● **Source passage**:
-*-*-

WARMING WARNING: Meanwhile, the US Climate Prediction Center announced that there is a 60% chance of the current La Niña conditions shifting towards a neutral state over the next few months, with an El Niño likely to follow in late spring, according to Reuters. The Vibes, a Malaysian news outlet, quoted a climate scientist saying: “If the El Niño does materialise, it could possibly push 2026 or 2027 as the warmest year on record, replacing 2024.”
CROP IMPACTS: Reuters noted that neutral conditions lead to “more stable weather and potentially better crop yields”. However, the newswire added, an El Niño state would mean “worsening drought conditions and issues for the next growing season” to Australia. El Niño also “typically brings a poor south-west monsoon to India, including droughts”, reported the Hindu’s Business Line. A 2024 guest post for Carbon Brief explained that El Niño is linked to crop failure in south-eastern Africa and south-east Asia.
News and views
- DAM-AG-ES: Several South Korean farmers filed a lawsuit against the country’s state-owned utility company, “seek[ing] financial compensation for climate-related agricultural damages”, reported United Press International. Meanwhile, a national climate change assessment for the Philippines found that the country “lost up to $219bn in agricultural damages from typhoons, floods and droughts” over 2000-10, according to Eco-Business.

-*-*-

● **Dataset extract**:
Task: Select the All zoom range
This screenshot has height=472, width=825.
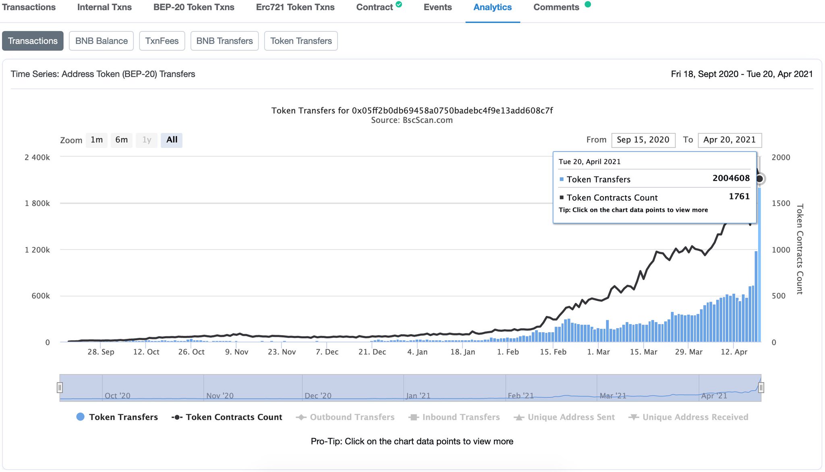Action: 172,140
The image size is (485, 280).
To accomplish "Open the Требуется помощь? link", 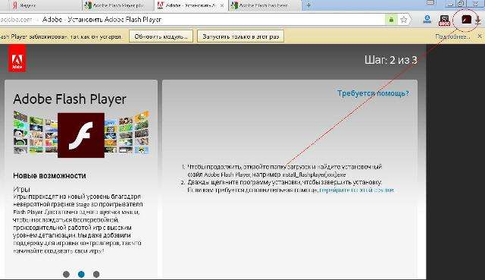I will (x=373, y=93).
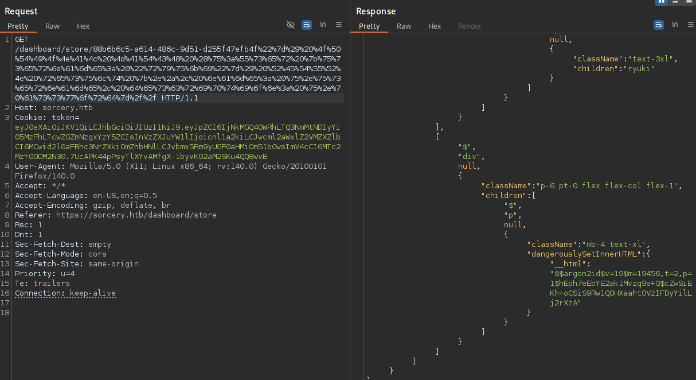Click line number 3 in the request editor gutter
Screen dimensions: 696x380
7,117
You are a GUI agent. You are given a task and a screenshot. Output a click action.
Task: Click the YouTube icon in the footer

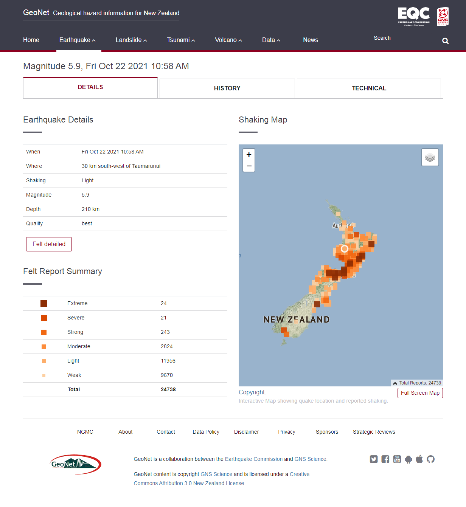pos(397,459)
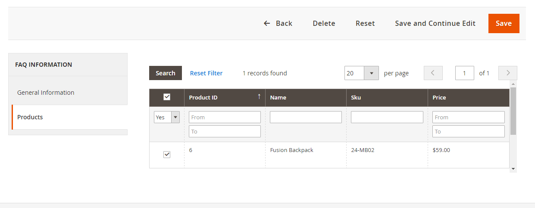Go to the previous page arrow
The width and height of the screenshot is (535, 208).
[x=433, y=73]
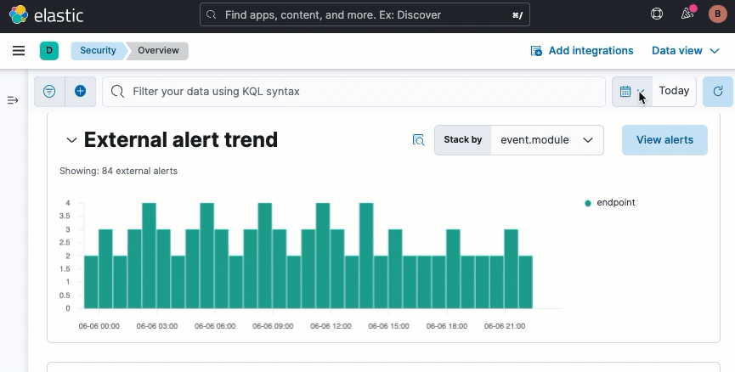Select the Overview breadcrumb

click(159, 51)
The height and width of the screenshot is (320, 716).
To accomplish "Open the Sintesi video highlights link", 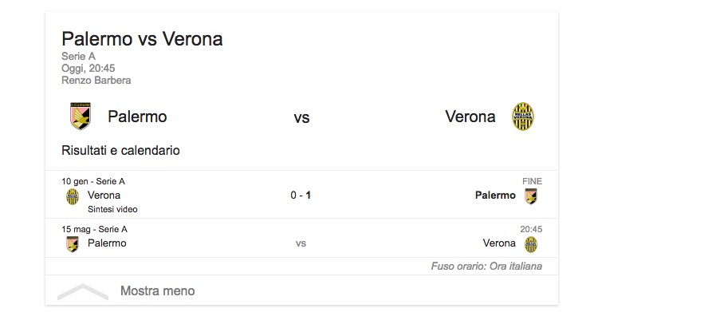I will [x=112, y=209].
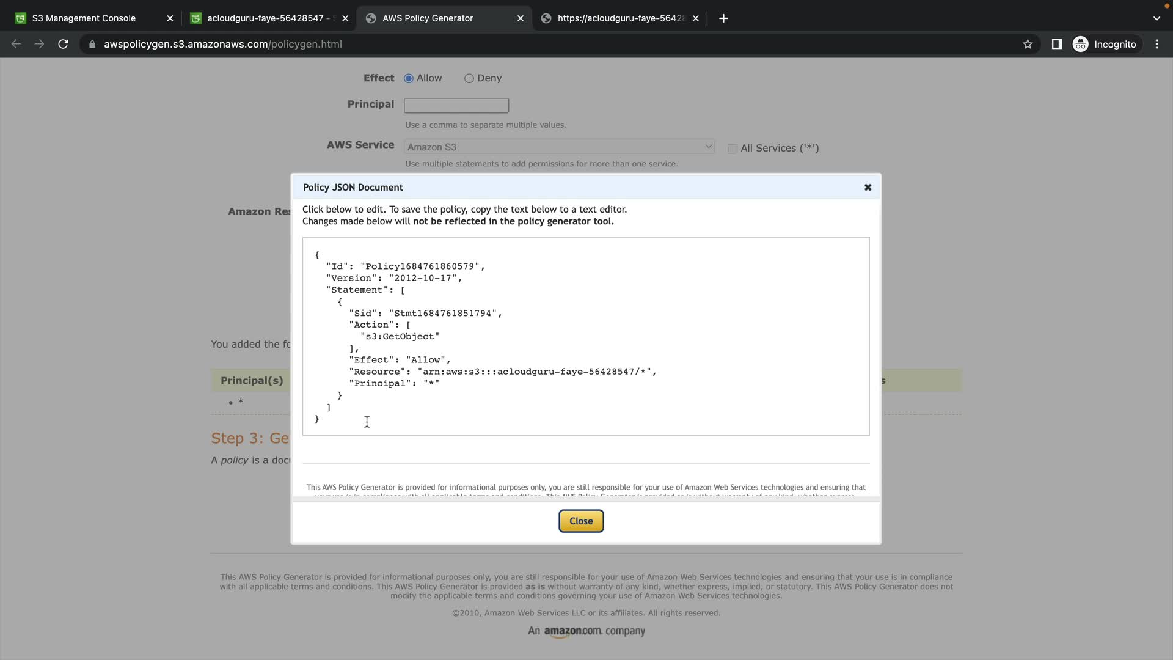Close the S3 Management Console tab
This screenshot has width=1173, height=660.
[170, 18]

-*-*-

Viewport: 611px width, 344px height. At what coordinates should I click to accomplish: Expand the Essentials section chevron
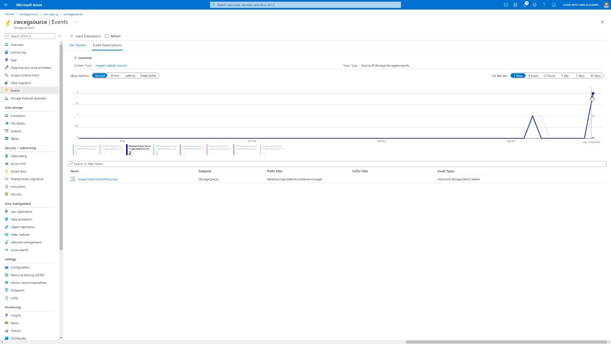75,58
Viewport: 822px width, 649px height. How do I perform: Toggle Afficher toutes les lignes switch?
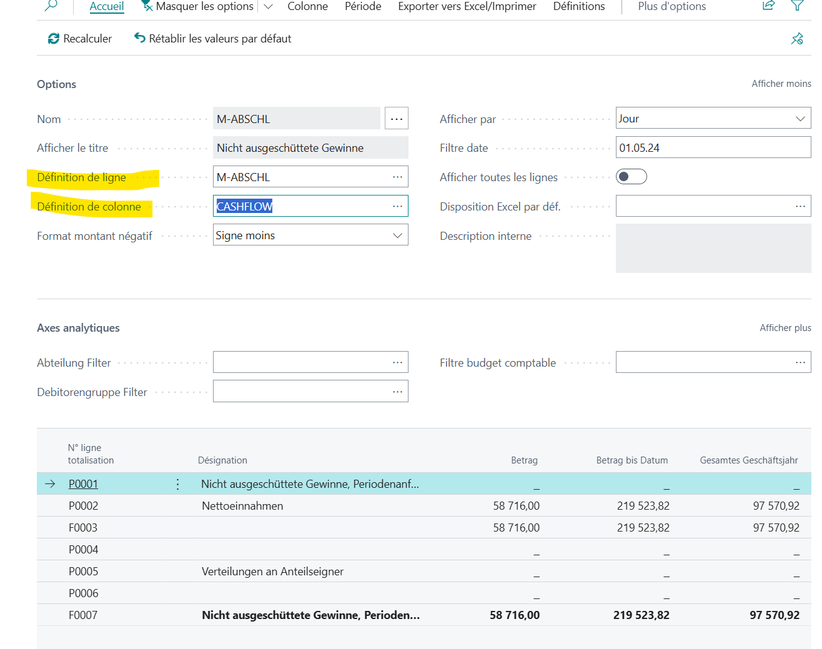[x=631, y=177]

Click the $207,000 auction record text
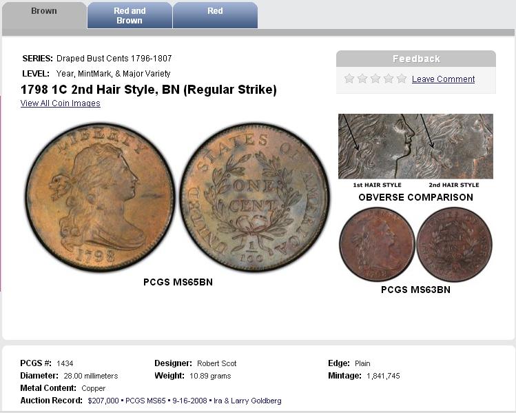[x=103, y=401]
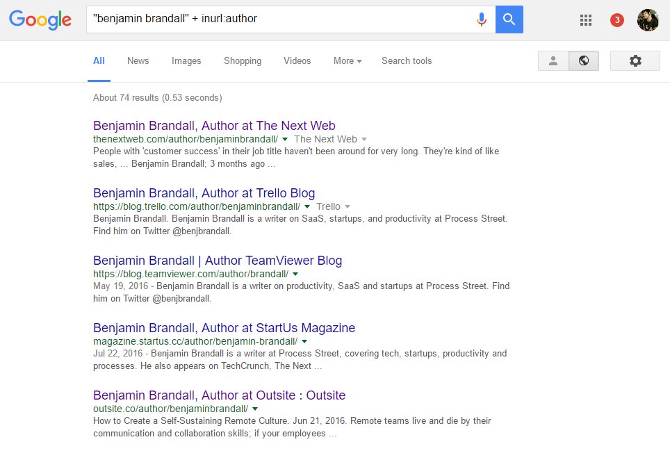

-*-*-

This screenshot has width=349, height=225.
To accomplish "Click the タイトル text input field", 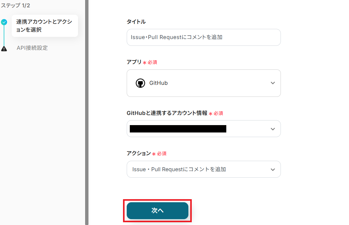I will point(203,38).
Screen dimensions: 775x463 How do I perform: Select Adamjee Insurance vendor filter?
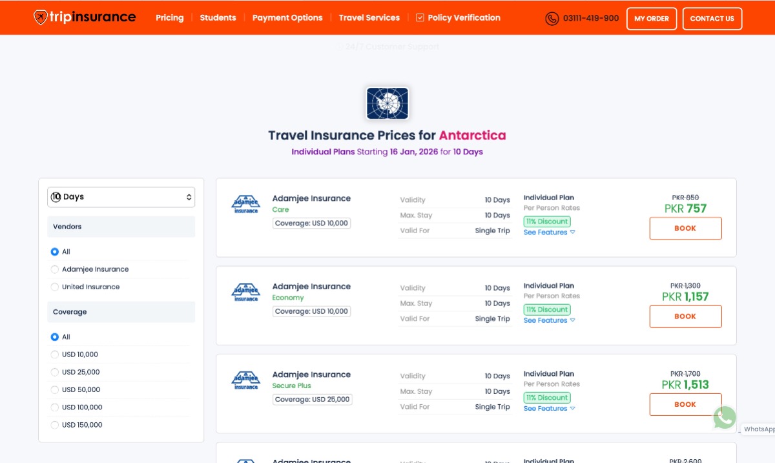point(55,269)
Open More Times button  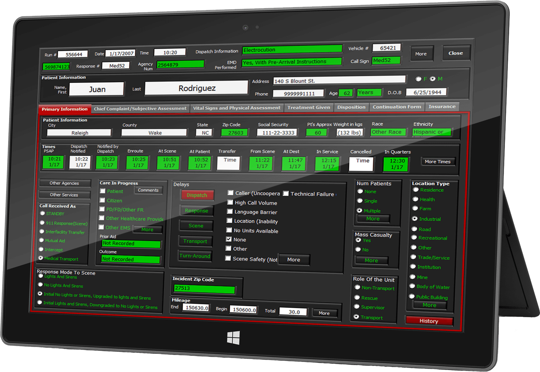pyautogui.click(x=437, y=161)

-*-*-

● **Stated problem A**: Check (i), (ii) and (iii) against the El Niño and crop news passage, answering yes or no and quoting the words that settle each. (i) The US Climate Prediction Center gave a 60% chance that La Niña conditions will shift toward a neutral state. (ii) Neutral conditions would bring worsening drought to Australia. (iii) The national climate change assessment for the Philippines covered 2000-10.
● **Stated problem B**: Summarize the El Niño and crop news passage in three sentences.
● **Stated problem C**: Carry the El Niño and crop news passage forward from where it stops.
The items have no connection to the El Niño and crop news passage.

● **Exercise result A**:
(i) Yes: "there is a 60% chance of the current La Niña conditions shifting towards a neutral state over the next few months"
(ii) No: "an El Niño state would mean “worsening drought conditions and issues for the next growing season” to Australia"
(iii) Yes: "over 2000-10"

● **Exercise result B**: The US Climate Prediction Center put the chance of current La Niña conditions turning neutral over the next few months at 60%, with an El Niño likely to follow in late spring. A climate scientist said an El Niño could push 2026 or 2027 past 2024 as the warmest year on record, and El Niño is linked to drought in Australia and India and to crop failure in south-eastern Africa and south-east Asia. Separately, several South Korean farmers sued their country's state-owned utility over climate-related agricultural damage, and the Philippines lost up to $219bn in agricultural damage from typhoons, floods and droughts over 2000-10.

● **Exercise result C**:
- SCORCHED GRASS: South Africa’s Western Cape province is experiencing “one of the worst droughts in living memory”, which is “scorching grass and killing livestock”, said Reuters. The newswire wrote: “In 2015, a drought almost dried up the taps in the city; farmers say this one has been even more brutal than a decade ago.”
- NOUVELLE VEG: New guidelines published under France’s national food, nutrition and climate strategy “urged” citizens to “limit” their meat consumption, reported Euronews. The delayed strategy comes a month after the US government “upended decades of recommendations by touting consumption of red meat and full-fat dairy”, it noted.
- COURTING DISASTER: India’s top green court accepted the findings of a committee that “found no flaws” in greenlighting the Great Nicobar project that “will lead to the felling of a million trees” and translocating corals, reported Mongabay. The court found “no good ground to interfere”, despite “threats to a globally unique biodiversity hotspot” and Indigenous tribes at risk of displacement by the project, wrote Frontline.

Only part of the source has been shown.